What you have to do
Wherever the string "this" shows up in the data below, copy the whole line.

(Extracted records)
+ + +
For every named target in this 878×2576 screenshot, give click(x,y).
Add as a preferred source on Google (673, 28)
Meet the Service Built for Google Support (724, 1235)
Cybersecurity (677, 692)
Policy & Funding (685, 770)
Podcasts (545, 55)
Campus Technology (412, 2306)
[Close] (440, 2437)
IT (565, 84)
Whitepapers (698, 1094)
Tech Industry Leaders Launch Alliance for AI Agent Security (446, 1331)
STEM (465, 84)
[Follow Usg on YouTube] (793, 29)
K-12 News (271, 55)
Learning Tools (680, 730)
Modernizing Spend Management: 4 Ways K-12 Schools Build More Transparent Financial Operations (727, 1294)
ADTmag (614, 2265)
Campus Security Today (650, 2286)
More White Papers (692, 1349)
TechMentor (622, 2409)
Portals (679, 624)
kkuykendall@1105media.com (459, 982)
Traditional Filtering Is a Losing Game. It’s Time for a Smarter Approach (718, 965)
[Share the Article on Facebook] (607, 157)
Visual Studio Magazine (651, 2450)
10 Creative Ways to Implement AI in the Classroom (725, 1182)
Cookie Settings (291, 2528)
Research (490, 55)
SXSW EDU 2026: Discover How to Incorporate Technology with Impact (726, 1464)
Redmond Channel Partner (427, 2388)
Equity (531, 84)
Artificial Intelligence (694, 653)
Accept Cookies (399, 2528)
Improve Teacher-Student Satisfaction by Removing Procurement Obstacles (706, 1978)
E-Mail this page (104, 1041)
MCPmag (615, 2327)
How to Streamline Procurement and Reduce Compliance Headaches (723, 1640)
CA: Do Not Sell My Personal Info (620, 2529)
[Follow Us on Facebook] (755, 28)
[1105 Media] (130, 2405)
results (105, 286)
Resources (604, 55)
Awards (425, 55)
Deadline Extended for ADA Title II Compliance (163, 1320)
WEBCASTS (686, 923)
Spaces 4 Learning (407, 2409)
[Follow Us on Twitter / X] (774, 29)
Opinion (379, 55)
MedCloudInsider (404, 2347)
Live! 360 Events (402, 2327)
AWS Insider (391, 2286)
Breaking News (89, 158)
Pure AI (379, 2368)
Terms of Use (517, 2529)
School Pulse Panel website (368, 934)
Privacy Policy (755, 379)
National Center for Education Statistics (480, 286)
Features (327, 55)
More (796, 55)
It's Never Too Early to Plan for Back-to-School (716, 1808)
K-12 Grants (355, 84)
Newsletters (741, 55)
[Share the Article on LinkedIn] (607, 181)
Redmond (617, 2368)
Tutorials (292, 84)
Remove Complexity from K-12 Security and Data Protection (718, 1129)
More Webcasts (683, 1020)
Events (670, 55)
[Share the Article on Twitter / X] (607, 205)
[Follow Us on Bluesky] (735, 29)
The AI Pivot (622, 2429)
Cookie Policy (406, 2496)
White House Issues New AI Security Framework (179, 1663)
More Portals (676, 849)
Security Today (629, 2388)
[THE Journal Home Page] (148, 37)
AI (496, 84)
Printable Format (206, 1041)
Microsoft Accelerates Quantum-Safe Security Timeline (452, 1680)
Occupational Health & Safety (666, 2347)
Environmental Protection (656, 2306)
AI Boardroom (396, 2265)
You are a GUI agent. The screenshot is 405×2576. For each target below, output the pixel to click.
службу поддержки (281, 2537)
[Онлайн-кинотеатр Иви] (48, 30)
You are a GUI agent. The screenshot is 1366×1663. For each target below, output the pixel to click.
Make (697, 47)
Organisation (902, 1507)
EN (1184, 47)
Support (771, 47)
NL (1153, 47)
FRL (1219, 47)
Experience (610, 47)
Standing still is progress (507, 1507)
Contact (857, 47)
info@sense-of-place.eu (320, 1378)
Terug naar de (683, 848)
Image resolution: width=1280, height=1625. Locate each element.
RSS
+ + +
Result
For every named target in this 878×2576 screenshot, give click(x,y).
E-Mail this page (104, 1041)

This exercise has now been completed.